Ответ на этот вопрос могли дать только эксперименты. Но существование макак-аутистов, мягко говоря, не доказано, а протыкать человеческие нейроны электродами нельзя. Группа Рамачандрана нашла изящный выход. Еще с середины ХХ века было известно, что при совершении любого произвольного движения в электроэнцефалограмме подавляется так называемый мю-ритм (более-менее правильные колебания с частотой 8—13 Гц). У здоровых людей мю-волны исчезают и в том случае, когда испытуемый наблюдает за другим человеком, совершающим произвольные движения.
Результат опытов калифорнийских ученых оказался однозначным: у всех испытуемыхаутистов мю-ритм подавлялся только при собственных движениях, в то время как у всех членов контрольной группы (то есть здоровых людей) — как при собственных действиях, так и при наблюдении за действиями других. Эти данные были опубликованы в 2000 году, и с тех пор представление о недоразвитии или дефекте системы зеркальных нейронов как непосредственной причине первичного аутизма стало практически общепринятым.
Но что вызывает сбой в работе этой системы? Какие-то специфические нарушения биохимии нервных клеток? (Например, ген neurexin 1, поломка которого сильнее всего содействует аутизму, участвует в синтезе глютамата — вещества, которое не только придает мясной вкус бульонным кубикам, но и используется многими клетками мозга в качестве химического сигнала.) Или эти структуры не развиваются у аутистов по другим причинам?
Вспомним, что «каннеровские» младенцы с первых же дней жизни выказывают противоестественное отвращение к человеческим лицам, в том числе к лицу собственной матери.

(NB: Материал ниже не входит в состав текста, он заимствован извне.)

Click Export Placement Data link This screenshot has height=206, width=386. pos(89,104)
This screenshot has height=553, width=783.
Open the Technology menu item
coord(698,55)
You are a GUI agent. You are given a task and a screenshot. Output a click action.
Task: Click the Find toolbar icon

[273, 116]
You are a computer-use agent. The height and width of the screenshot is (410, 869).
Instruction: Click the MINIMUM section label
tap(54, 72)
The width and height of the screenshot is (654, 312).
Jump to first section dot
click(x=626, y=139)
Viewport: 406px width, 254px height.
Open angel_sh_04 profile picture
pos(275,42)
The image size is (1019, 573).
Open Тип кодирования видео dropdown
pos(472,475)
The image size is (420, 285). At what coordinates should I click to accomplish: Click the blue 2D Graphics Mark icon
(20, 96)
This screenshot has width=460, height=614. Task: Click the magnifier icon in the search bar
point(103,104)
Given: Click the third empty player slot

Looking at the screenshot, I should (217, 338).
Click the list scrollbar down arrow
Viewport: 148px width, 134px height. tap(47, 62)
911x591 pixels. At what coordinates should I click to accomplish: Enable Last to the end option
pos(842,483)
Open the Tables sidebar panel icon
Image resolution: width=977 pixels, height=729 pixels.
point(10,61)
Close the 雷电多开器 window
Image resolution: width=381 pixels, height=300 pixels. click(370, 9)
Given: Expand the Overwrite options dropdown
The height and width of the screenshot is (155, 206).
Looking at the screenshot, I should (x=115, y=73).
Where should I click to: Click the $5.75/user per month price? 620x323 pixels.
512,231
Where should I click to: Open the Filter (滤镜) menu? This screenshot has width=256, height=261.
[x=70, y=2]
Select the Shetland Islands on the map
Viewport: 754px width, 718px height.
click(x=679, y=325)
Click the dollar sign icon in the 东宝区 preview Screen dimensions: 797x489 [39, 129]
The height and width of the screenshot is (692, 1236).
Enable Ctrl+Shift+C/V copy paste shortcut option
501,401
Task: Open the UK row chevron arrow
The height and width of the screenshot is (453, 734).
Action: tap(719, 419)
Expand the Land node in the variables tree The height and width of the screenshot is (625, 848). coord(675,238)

Такие дети при попытке взять их на руки выворачиваются, плачут, всячески избегают взгляда в глаза. Они, конечно, не могут ничего объяснить, но их электроэнцефалограмма наводит на мысль, что они в это время испытывают сильнейшее неудовольствие.
Возможно, для нормального развития системы зеркальных нейронов нужно, чтобы новорожденный ребенок при всяком удобном случае смотрел на лицо матери (как оно и происходит у всех нормально развивающихся детей). И извращенность этой реакции у маленьких аутистов приводит к тому, что система зеркальных нейронов у них просто не формируется — точно так же, как позднее у них не развиваются мозговые центры речи.
Гипотеза звучит правдоподобно и логич но, но пока это только гипотеза. Вопрос же о том, чем вызвана парадоксальная реакция «каннеровских» младенцев на человеческие лица, пока не имеет даже гипотетического ответа. Через век после Эйгена Блейлера и через 60 с лишним лет после Лео Каннера и Ганса Аспергера мы все еще не можем сказать, почему человеческая психика иногда выстраивает пожизненную одиночную камеру для самой себя.